Dr. Charlton, I applaud your efforts and those of your colleagues at the U of Iowa CPH and the Iowa Cancer Registry for your 99 Counties Project and your willingness to take your 2025 Cancer in Iowa report out to Iowans that so desperately want answers to why so many in our families and communities are suffering with Iowa’s cancer crisis.
In case my readers are not aware, the 99 Counties Project presentations that have been scheduled, or already presented, are all calendared on the 99 Counties Project page, and I highly recommend that you all look up and plug into these data presentations. And make a plan to go to your county presentation, get the information first-hand and ask your questions. The ICR needs to hear from you.

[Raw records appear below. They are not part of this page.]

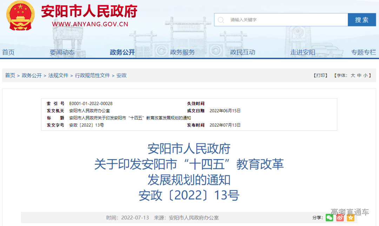Expand the 走进安阳 navigation section
This screenshot has width=379, height=226.
click(303, 52)
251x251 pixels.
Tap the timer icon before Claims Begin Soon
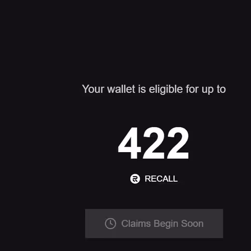(110, 223)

I have attended one 99 Counties Project presentation (Bremer County) and reviewed the presentations and data presented at the others that have already occurred. I promise you, if you show up and ask your questions, regardless of how hard-hitting, you will at a minimum start a meaningful dialogue with ICR staff that will be helpful to you and will help shape their work for the coming year as well.
Stand up, plug in, find out and speak out with what you learn.
Tomorrow I will write about the questions surrounding environmental risk factors and Iowa’s cancer crisis and rising cancer rates — e.g. polluted and contaminated water, in Iowa — and that essay will likely not sound much like applause. It will, however, be as fair as I can make it.
Dr. Charlton, since we spoke earlier in March, another member of my family has received a cancer diagnosis, adding another Iowan to the Iowa Cancer Registry.
Casus Belli - Though the Heavens Fall... by John Crabtree
Please keep talking about your research and data, keep sharing the information as broadly as you are able. Make the 99 Counties Project as consequential as possible.
Challenging though it may be, when it comes to answering difficult questions about Iowa’s cancer crisis, do more, and do better Dr. Charlton. Iowans deserve answers to their questions, especially the big one I mentioned above.
And so do my brothers and sisters.
John, thanks to your post, our Indivisible group is contacting the project to see about them holding a forum in Cedar and Scott counties that we can organize around. Thanks so much for your good work!
I know you had water quality concerns from an essay you had about Bayer's gag rule. Here you mentioned polluted, contaminated water. After reading a few of Chris Jones posts, I have started reading his book "The Swine Republic". It is a frighteningly eye opening read. I'm not sure if the state, even if they had definitive cancer/cause relationship, would do anything about it. We need to demand it, there has to be a way before the area becomes inhabitable.